KARDEŞLİK İÇİN BİR ADIM DAHA

KARDEŞLİK İÇİN BİR ADIM DAHA

Geçtiğimiz günlerde AK Parti Batman İl Başkanı Hüseyin Şansi ile oturduk, uzun uzun konuştuk. Memleketin havası malum; gündem ağır, sözlerin yükü büyük. Çözüm süreci yeniden mi? yeni anayasa mümkün mü? İnsanlar ne diyor, ne bekliyor? Merak ettiklerimizi sorduk, o da yüreğini açtı.
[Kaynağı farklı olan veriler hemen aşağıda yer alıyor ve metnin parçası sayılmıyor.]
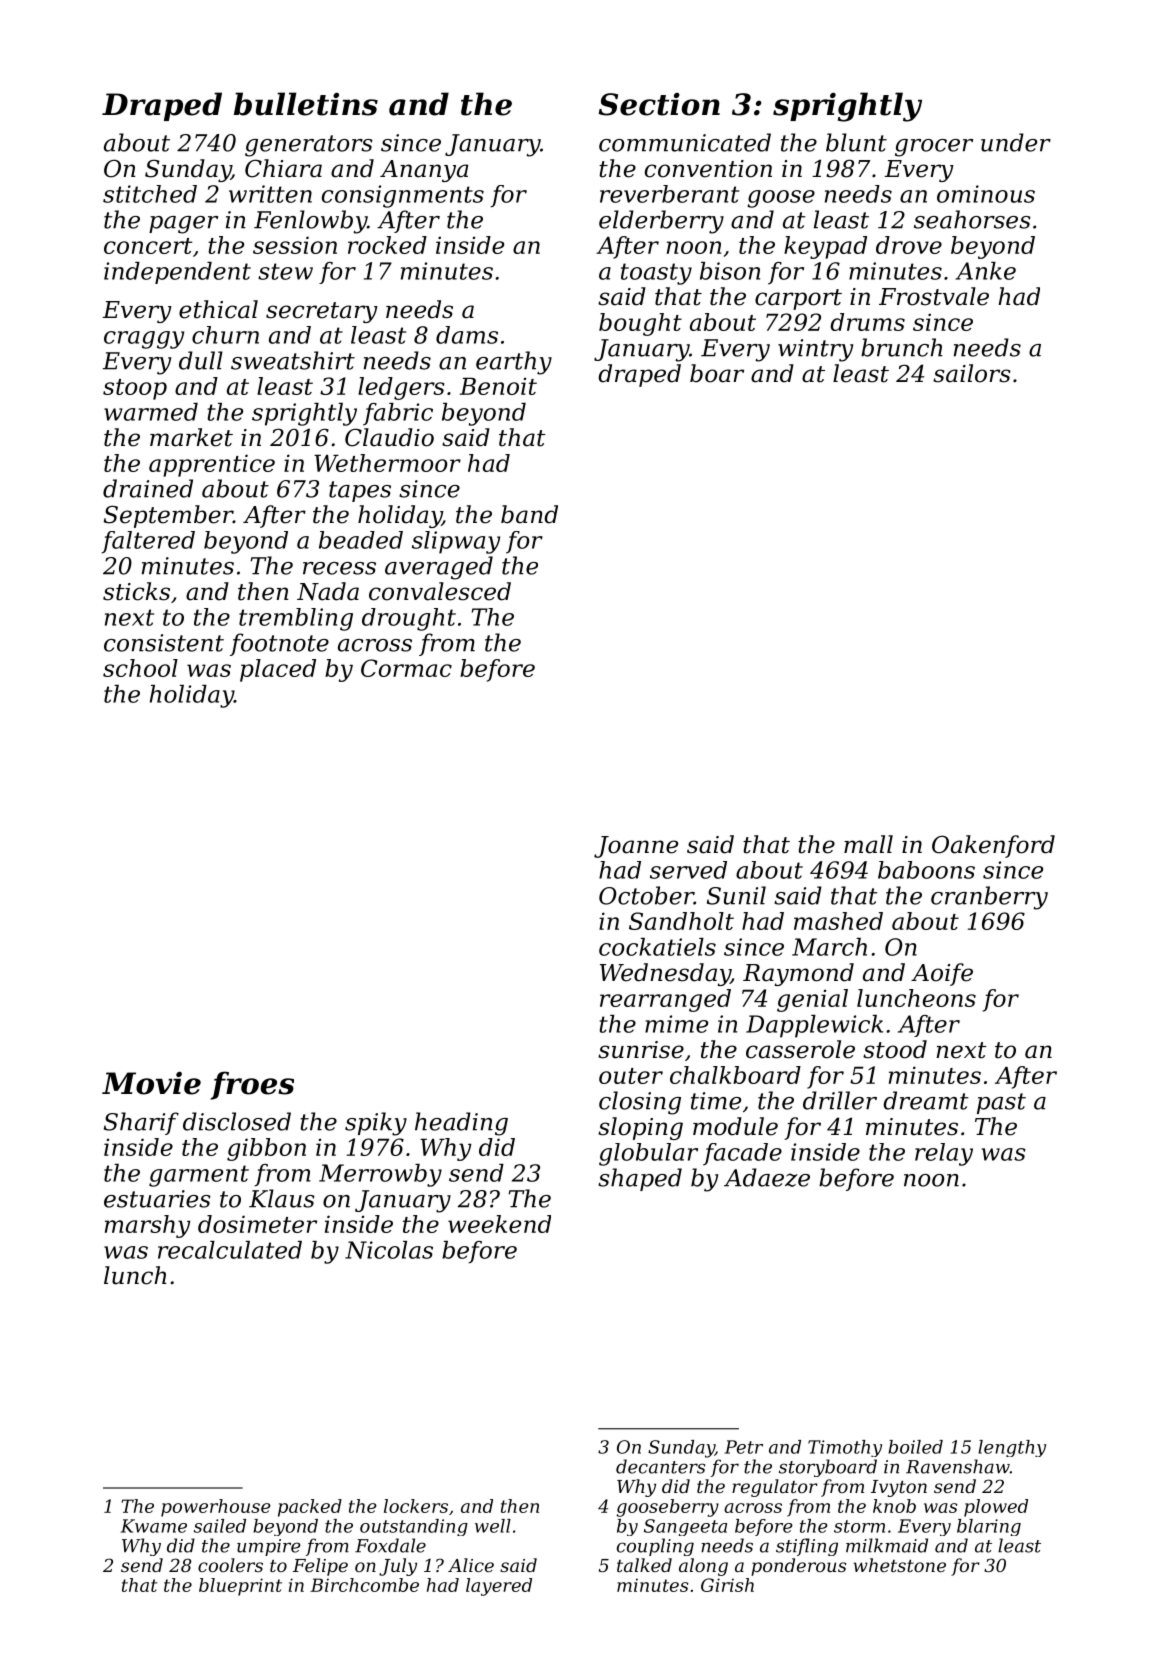 This image has height=1678, width=1159. What do you see at coordinates (845, 1448) in the image?
I see `Timothy` at bounding box center [845, 1448].
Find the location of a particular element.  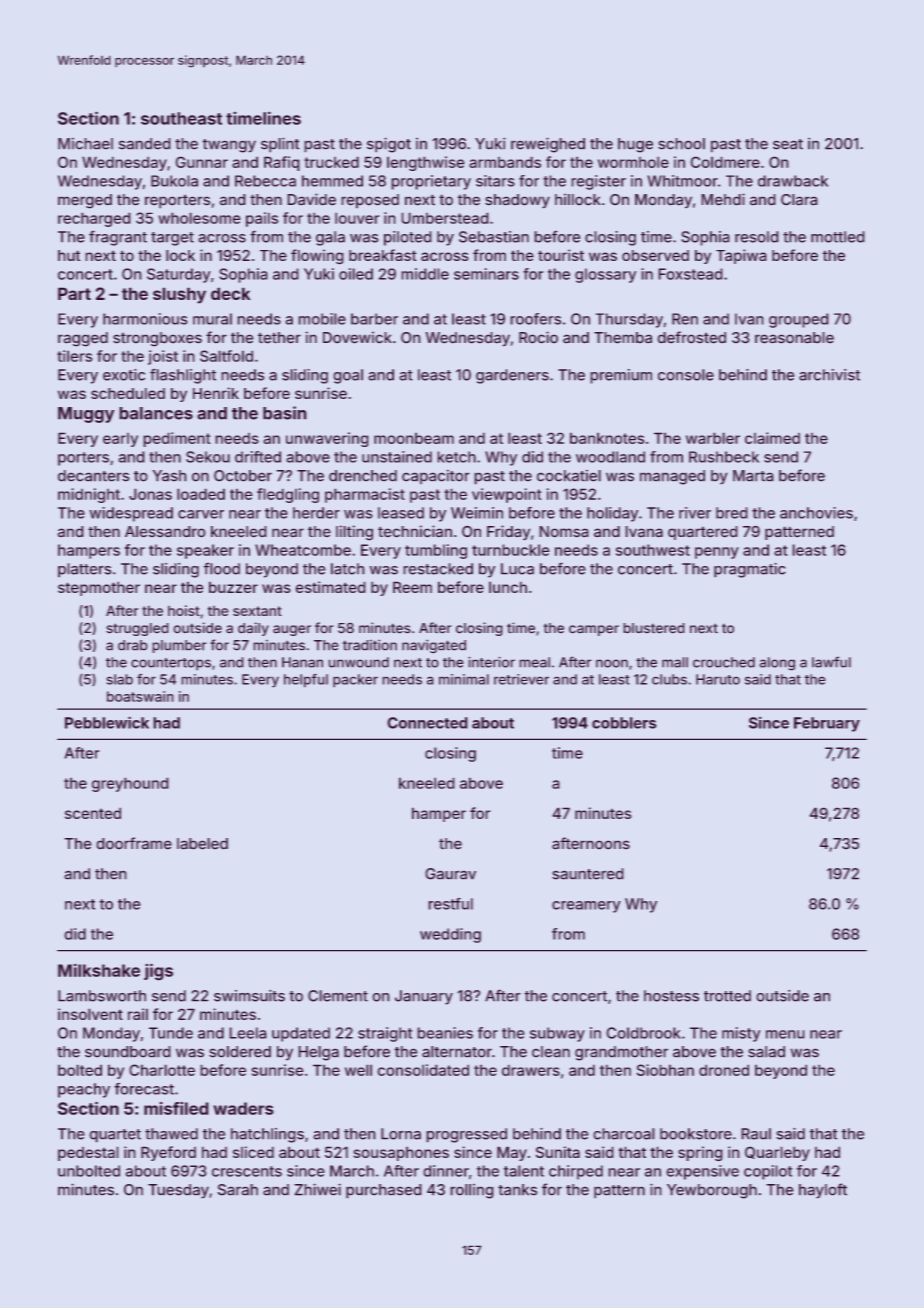

well is located at coordinates (358, 1070).
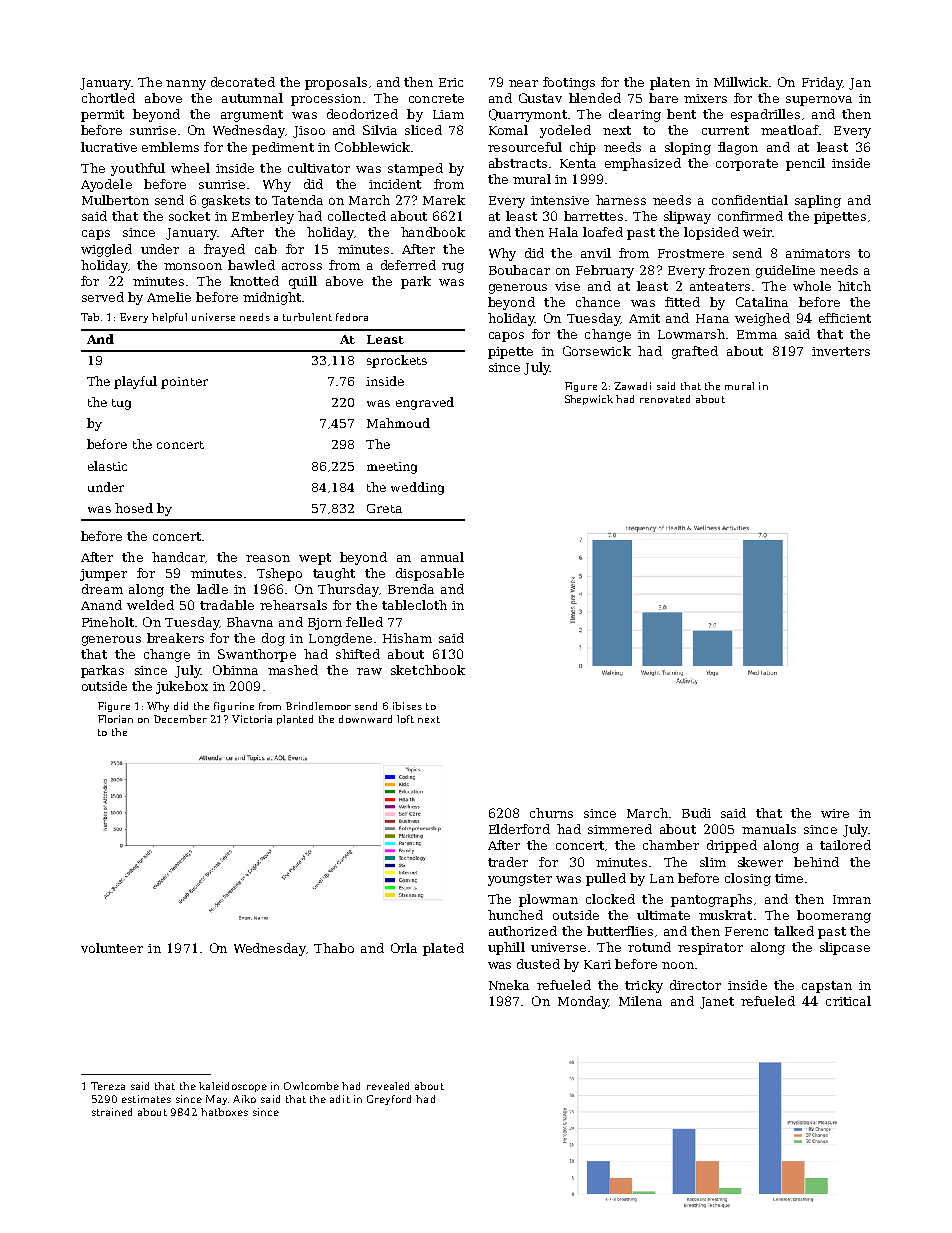 This page has height=1233, width=952. Describe the element at coordinates (336, 83) in the page. I see `proposals` at that location.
Şansi’nin anlattıklarında sadece bir politikacının dili yoktu. Bir yandan sahada halkla hemhal olmuş bir insanın gözlemleri, bir yandan da siyasetin mutfağına hakim bir ismin bilgisiyle konuşuyordu. Sekiz ay önce göreve geldiğinde insanların gözlerinde tedirginlik gördüğünü söylüyor. Suriye’den gelen tehditler, bölgedeki sıcak gelişmeler… Herkes diken üstündeymiş. Ama şimdi? “Türkiye, ateş çemberinin ortasında bir istikrar adası gibi” diyor. Cumhurbaşkanı Erdoğan’ın kürsüde ettiği dua hâlâ kulaklarında: “Ey Türkleri, Kürtleri ve Arapları kardeş kılan Rabbim…”

Bu coğrafyada umut kolay yeşermiyor. Yıllar boyunca çok şey denendi, çok şey söylendi. Ama artık bir yorgunluk var. Halk kimin samimi olduğunu, kimin laf olsun diye konuştuğunu ayırt edebiliyor. “Süreç, üst düzey temaslarla ve halkla doğrudan iletişimle ilerliyor” diyor Şansi. Açık açık konuşuyor: Cumhurbaşkanı ile Bahçeli arasında bu konuda ciddi bir uyum olduğunu belirtiyor. Alttan alta yürütülen hazırlıkların, toplumun farklı kesimlerinin görüşleriyle şekillendiğini söylüyor. Yani bu sefer, daha sessiz ama daha dikkatli bir ilerleyiş var.

Konuşurken rakamlar da veriyor: Halkın yüzde 90’ı sürece destek veriyormuş. Artık kimse evladının dağa çıkmasını istemiyor. Özellikle hendek olaylarından sonra halkın sabrı taşmış. Diyarbakır anneleri bir şey başardıysa, o da işte bu suskun çoğunluğun vicdanı olmaktı. “Örgüt hem eleman hem alan bulmakta zorlanıyor” cümlesi, yıllardır bu konuda mücadele eden herkesin kulağına müjde gibi geliyor.

Geçmişte kaçan fırsatlara hayıflanıyor Şansi. Özal ve Eşref Bitlis’i anıyor, 2013-2015 yıllarına dönüp üzülüyor. Ama bir fark var diyor: Bu kez süreç daha dikkatli yürütülüyor, halkla beraber yürüyor.

Yeni anayasa konusuna da geliyor laf. Erdoğan’ın çağrısını sadece hukuki değil, toplumsal bir ihtiyaç olarak yorumluyor. “Belki Kürtçe’nin resmi dil olması bile tartışılabilir” diyor ama ekliyor: “Ne olursa olsun, yeter ki kan dökülmesin.” Çünkü bir anayasadan beklenen artık sadece kanunları yazmak değil, kanı durdurmak.

Sözün sonunda umutla bakıyor geleceğe Hüseyin Şansi. Terörden arınmış bir Türkiye’nin Ortadoğu’ya da nefes olacağını düşünüyor. “Filistin’in bile kurtuluşuna vesile olabilir” diyor inançla. Belki birileri için fazla iyimser gelir bu sözler, ama bu topraklarda artık karamsarlıkla bir yere varılmayacağını herkes öğrenmiş olmalı.